International relations

The old chocolate has come under new criticism from the United States this week as Washington accused four high-ranking Venezuelan officials of helping Colombian guerrillas traffic weapons and smuggle drugs, demonstrating Chávez’s close ties to the Revolutionary Armed Forces of Colombia (FARC).

Venezuela’s foreign minister Nicolas Maduro was quick to respond. “We repudiate it,” he said, describing the US as the “cause of this sickness of narco-trafficking.” There are now seven top Venezuelan officials on the US Treasury’s blacklist.

While Venezuela-US relations are unlikely to warm until Chávez is out of power, those between Venezuela and Colombia have shown signs of warming over the previous year, thanks to Colombian president Juan Manuel Santos’ increased efforts to placate Caracas.

The two countries have seen relations that after a diplomatic freeze ordered by Chávez after former Colombian president Alvaro Uribe’s suggestions last year that Venezuela was harboring FARC rebels.

Back then, Santos accused Chávez of trying to have him killed before, in March this year, declaring the two best of friends. There are economic forces underlying the friendship, however. In 2007, bilateral trade between the two nations hit $7 billion. Last year this figure dropped to $1.2 billion and both presidents will want to see a return to previous figures.

Venezuela distances from world economy

In a continuation of Chávez’s moves to distance Venezuela from the “dictatorship” of the US dollar, the president has taken steps to pull out of the International Centre for the Settlement of Investment Disputes (ICSID), a unit of the World Bank that settles investor disputes.

The news will bolster analysts’ views that the underlying reason Chávez is keen to reorganize reserves and pull gold back to Caracas is to protect Venezuelan assets from seizure by foreign governments, after his many expropriations of foreign companies.

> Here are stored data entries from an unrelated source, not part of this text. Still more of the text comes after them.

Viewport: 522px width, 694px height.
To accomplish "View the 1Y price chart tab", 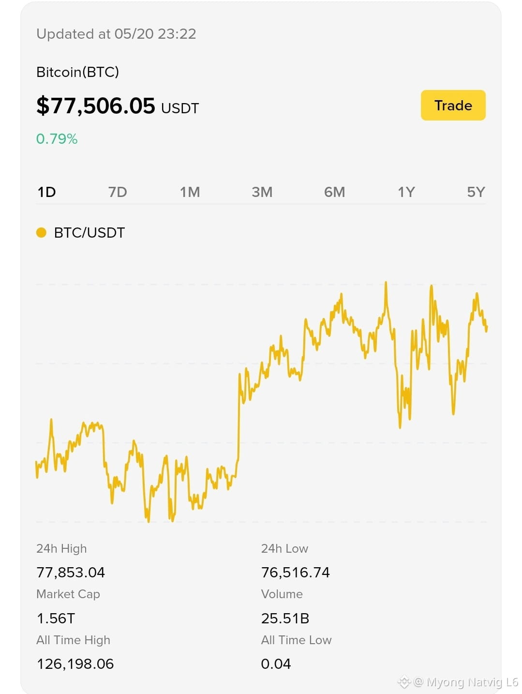I will 406,192.
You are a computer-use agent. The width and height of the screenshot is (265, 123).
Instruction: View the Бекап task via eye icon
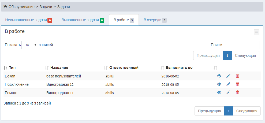pyautogui.click(x=219, y=76)

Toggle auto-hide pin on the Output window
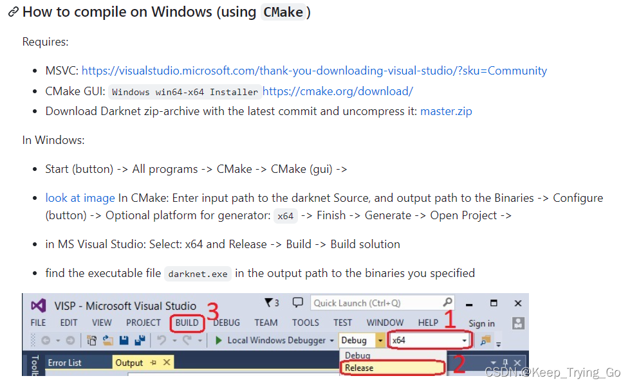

Last month, the firebrand leader announced that he would be rearranging foreign reserves, of which $6 billion are held in banks in the United Kingdom and Switzerland, to countries including China, Russia and Brazil. He would also be repatriating 211 tons of Venezuelan gold reserves from the Bank of England, Barclays and the Bank of Nova Scotia. This prompted many to question, "How Will Chávez Move All That Gold?"

World’s lowest gas prices

Venezuela has topped a list of countries providing the world’s cheapest gas. The subsidy allowing consumers to fill up at $0.18 per gallon may sound attractive but it is driving the economy into the ground, losing it $21 billion annually at opportunity cost. Yet, Chávez will not be able to raise prices so close to an election. Last time a government attempted this in 1989, fatal riots ensued that killed hundreds.